[Data excerpts]
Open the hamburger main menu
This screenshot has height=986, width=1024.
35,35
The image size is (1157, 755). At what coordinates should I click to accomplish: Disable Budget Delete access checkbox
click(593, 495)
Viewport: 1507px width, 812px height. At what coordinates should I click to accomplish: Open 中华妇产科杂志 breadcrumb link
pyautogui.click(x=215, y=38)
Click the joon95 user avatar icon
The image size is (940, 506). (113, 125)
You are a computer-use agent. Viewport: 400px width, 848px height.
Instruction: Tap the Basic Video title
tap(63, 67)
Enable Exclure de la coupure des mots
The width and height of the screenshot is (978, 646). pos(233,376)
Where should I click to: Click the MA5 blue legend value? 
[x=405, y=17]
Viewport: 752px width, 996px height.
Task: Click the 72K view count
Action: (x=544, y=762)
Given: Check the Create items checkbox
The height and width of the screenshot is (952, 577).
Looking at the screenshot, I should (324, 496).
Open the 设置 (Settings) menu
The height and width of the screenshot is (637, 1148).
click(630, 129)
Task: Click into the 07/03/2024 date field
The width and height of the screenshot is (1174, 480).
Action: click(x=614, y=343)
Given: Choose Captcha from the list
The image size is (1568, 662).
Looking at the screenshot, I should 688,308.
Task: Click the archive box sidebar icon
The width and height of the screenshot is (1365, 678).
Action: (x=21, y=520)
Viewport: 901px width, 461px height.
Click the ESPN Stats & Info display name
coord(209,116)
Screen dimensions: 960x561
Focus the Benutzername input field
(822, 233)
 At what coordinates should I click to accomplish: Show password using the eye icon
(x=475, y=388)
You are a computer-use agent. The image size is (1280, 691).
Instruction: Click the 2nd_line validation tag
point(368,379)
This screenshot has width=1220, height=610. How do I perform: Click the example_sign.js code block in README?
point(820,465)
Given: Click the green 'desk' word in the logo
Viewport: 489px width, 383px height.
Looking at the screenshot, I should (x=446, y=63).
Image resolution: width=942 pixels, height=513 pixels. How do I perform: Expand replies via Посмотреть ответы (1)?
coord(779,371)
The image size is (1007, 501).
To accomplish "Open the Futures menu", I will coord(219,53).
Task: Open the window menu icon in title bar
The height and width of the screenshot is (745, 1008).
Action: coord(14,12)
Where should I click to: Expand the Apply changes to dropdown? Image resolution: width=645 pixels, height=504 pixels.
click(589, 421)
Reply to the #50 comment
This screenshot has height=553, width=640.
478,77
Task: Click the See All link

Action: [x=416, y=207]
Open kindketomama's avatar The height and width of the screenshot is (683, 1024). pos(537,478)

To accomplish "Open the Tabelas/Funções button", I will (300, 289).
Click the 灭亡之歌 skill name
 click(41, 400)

» **Action item**:
Retype all of the data word for word.

» **Worked solution**:
Open the hamburger main menu
This screenshot has height=986, width=1024.
35,35
The image size is (1157, 755). At what coordinates should I click to accomplish: Disable Budget Delete access checkbox
click(593, 495)
Viewport: 1507px width, 812px height. At what coordinates should I click to accomplish: Open 中华妇产科杂志 breadcrumb link
pyautogui.click(x=215, y=38)
Click the joon95 user avatar icon
The image size is (940, 506). (113, 125)
You are a computer-use agent. Viewport: 400px width, 848px height.
Instruction: Tap the Basic Video title
tap(63, 67)
Enable Exclure de la coupure des mots
The width and height of the screenshot is (978, 646). pos(233,376)
Where should I click to: Click the MA5 blue legend value? 
[x=405, y=17]
Viewport: 752px width, 996px height.
Task: Click the 72K view count
Action: (x=544, y=762)
Given: Check the Create items checkbox
The height and width of the screenshot is (952, 577).
Looking at the screenshot, I should (324, 496).
Open the 设置 (Settings) menu
The height and width of the screenshot is (637, 1148).
click(630, 129)
Task: Click into the 07/03/2024 date field
The width and height of the screenshot is (1174, 480).
Action: click(x=614, y=343)
Given: Choose Captcha from the list
The image size is (1568, 662).
Looking at the screenshot, I should 688,308.
Task: Click the archive box sidebar icon
The width and height of the screenshot is (1365, 678).
Action: (x=21, y=520)
Viewport: 901px width, 461px height.
Click the ESPN Stats & Info display name
coord(209,116)
Screen dimensions: 960x561
Focus the Benutzername input field
(822, 233)
 At what coordinates should I click to accomplish: Show password using the eye icon
(x=475, y=388)
You are a computer-use agent. The image size is (1280, 691).
Instruction: Click the 2nd_line validation tag
point(368,379)
This screenshot has width=1220, height=610. How do I perform: Click the example_sign.js code block in README?
point(820,465)
Given: Click the green 'desk' word in the logo
Viewport: 489px width, 383px height.
Looking at the screenshot, I should (x=446, y=63).
Image resolution: width=942 pixels, height=513 pixels. How do I perform: Expand replies via Посмотреть ответы (1)?
coord(779,371)
The image size is (1007, 501).
To accomplish "Open the Futures menu", I will coord(219,53).
Task: Open the window menu icon in title bar
The height and width of the screenshot is (745, 1008).
Action: coord(14,12)
Where should I click to: Expand the Apply changes to dropdown? Image resolution: width=645 pixels, height=504 pixels.
click(589, 421)
Reply to the #50 comment
This screenshot has height=553, width=640.
478,77
Task: Click the See All link

Action: [x=416, y=207]
Open kindketomama's avatar The height and width of the screenshot is (683, 1024). pos(537,478)

To accomplish "Open the Tabelas/Funções button", I will (300, 289).
Click the 灭亡之歌 skill name
 click(41, 400)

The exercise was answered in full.